То есть я почувствовал и осознал, что со мной произошло то чудо, содержание которого я не мог ранее даже предположить, но в которое я верил и которое ждал, – я, как я надеюсь, получил очень важное знание и способность гораздо лучше мыслить! Словами Фридриха Ницше это своё чудо я могу назвать «молнией мысли», а своими словами добавить – «и взрыв головы».
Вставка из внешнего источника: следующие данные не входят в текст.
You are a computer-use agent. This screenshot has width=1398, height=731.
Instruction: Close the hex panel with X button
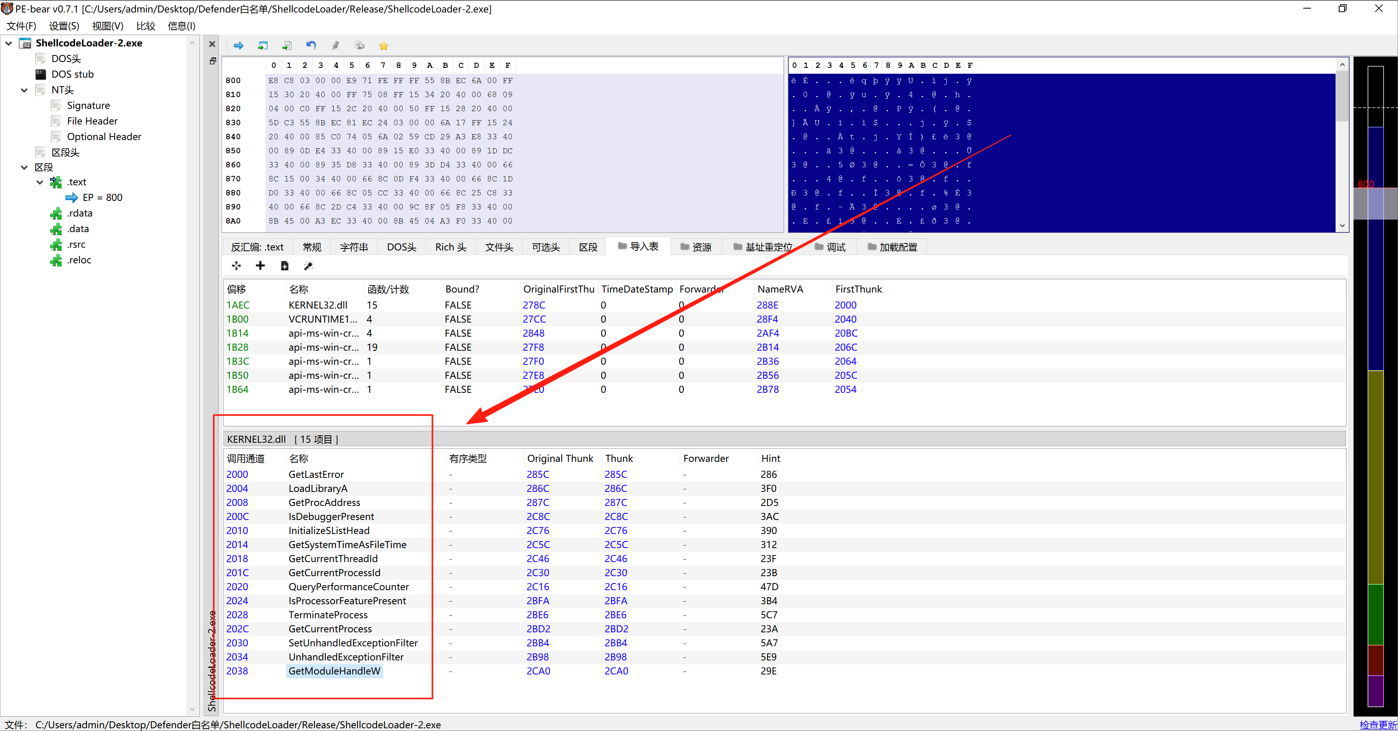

И меня сразу же охватили огромные, неописуемые радость и возбуждение! Каких трудов, помню, мне стоило вести себя спокойно, как ни в чём ни бывало, по дороге в театр и в театре во время игры в оркестре! Помню, в перерыве между первым и вторым отделениями нашего спектакля, когда все музыканты вышли из оркестровой ямы, я вышел в маленький коридор, примыкающий к этой яме, и там, вдали от всех глаз, позволив себе немного расслабиться, ходил как пьяный, шатаясь от стены к стене… А после спектакля я поспешил к Сергею, – он жил недалеко от нашего театра и в эти дни был свободен от своих гастролей с другим оркестром. Прилетев к нему и думая, что ему-то уж я могу полностью открыться, я начал сразу же, слишком возбуждённо, прямо взахлёб и, конечно, очень сумбурно излагать пришедшие мне мысли. Но Сергею, видимо, было неприятно такое моё состояние. Он слушал меня, не вникая в то, что я бурно и сбивчиво говорил, а когда я сделал маленькую паузу, он вдруг хмуро сказал: «Ты ко мне больше таким возбуждённым не приходи». Я не обиделся на него, – мне самому, наверно, такое состояние собеседника показалось бы странным и неприятным, я ведь тогда действительно был как в лихорадке. – Когда Вы прочтёте мою книгу, Вы поймёте, что и сколько свалилось на меня в тот день. Но эти его слова всё же меня смутили, я замкнулся, застеснялся своего возбуждения и его причины, и это моё стеснение явилось одной из причин того, что я ни ему и никому другому, кроме своей жены, ничего о своём необыкновенном событии этого дня не рассказал.